Я мог бы сказать Нийдасу, что это его самого можно назвать шкурником, - ведь он позволил сцапать себя безо всякого сопротивления, но предпочитаю смолчать. Даже будь я железно уверен в том, что Нийдас не сопротивлялся только из трусости, все равно стыдно говорить в лицо такую неприятную вещь. Понимаю, конечно, что это доказывает не силу воли, а вовсе наоборот - бесхарактерность, но поступить иначе не могу.
Пярнускии истребительный батальон расквартирован на главной улице города в длинном двухэтажном кирпичном здании.
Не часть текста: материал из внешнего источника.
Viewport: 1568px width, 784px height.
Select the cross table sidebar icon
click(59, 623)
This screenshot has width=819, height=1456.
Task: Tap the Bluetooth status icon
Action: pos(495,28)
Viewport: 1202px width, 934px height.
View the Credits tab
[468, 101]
Мне объясняют, что это бывший дом общества просвещения, который передали недавно школе-девятилетке. Таллинские истребительные батальоны тоже размещены в школах, говорю я пярнусцам.
Сгоряча меня чуть не укладывают в постель - у них есть свой маленький госпиталь. Мне с большим трудом удается доказать комиссару, что, как бывший боксер, я привык к синякам и к разбитым скулам. Я немножко хвастаю, потому что всего года три упражнялся на груше, на ринг выходил раз двенадцать, не больше. Насильно они укладывать меня не захотели, но все-таки на задание с собой не взяли.
Все здесь так же, как в Таллине. Народ большей частью молодой или среднего возраста. Судя по разговорам, повадкам и рукам, все это рабочие, крестьяне и местные активисты. Деревенских тут больше, чем у нас. Поскольку в последнее время я читал всякие брошюры, то мгновенно отношу всех крестьян к беднякам, то есть к новоземельным, бывшим батракам и бобылям. Выясняется, однако, что среди них попадаются и середняки, что меня порядком озадачивает. Два взвода состоят почти целиком из школьников последних классов - это мне особенно нравится.
На вооружении у батальона - винтовки, легкие пулеметы и два-три "максима". Похоже на то, что оружия хватает не на всех бойцов. Нийдас, обратив на это мое внимание, говорит:
- Посылаем людей воевать голыми руками.
Речи Нийдаса стали очень уж едкими. Если бы я его не знал, заехал бы в зубы. Некрасиво, конечно, прибегать к уличным словечкам, но уж очень он меня злит, этот Нийдас. Только-тем и занимается, что бередит самое больное место. Неужели я и сам не вижу, что Красная Армия отступает. Но кусать локти и ныть - разве от этого станет лучше? Терпеть не могу растравлять себя, а издевки Нийдаса как раз и растравляют душу.
Я говорю ему:
- У пярнусцев есть танкетки.
Звучит это, конечно, по-мальчишески, но не могу же я молчать.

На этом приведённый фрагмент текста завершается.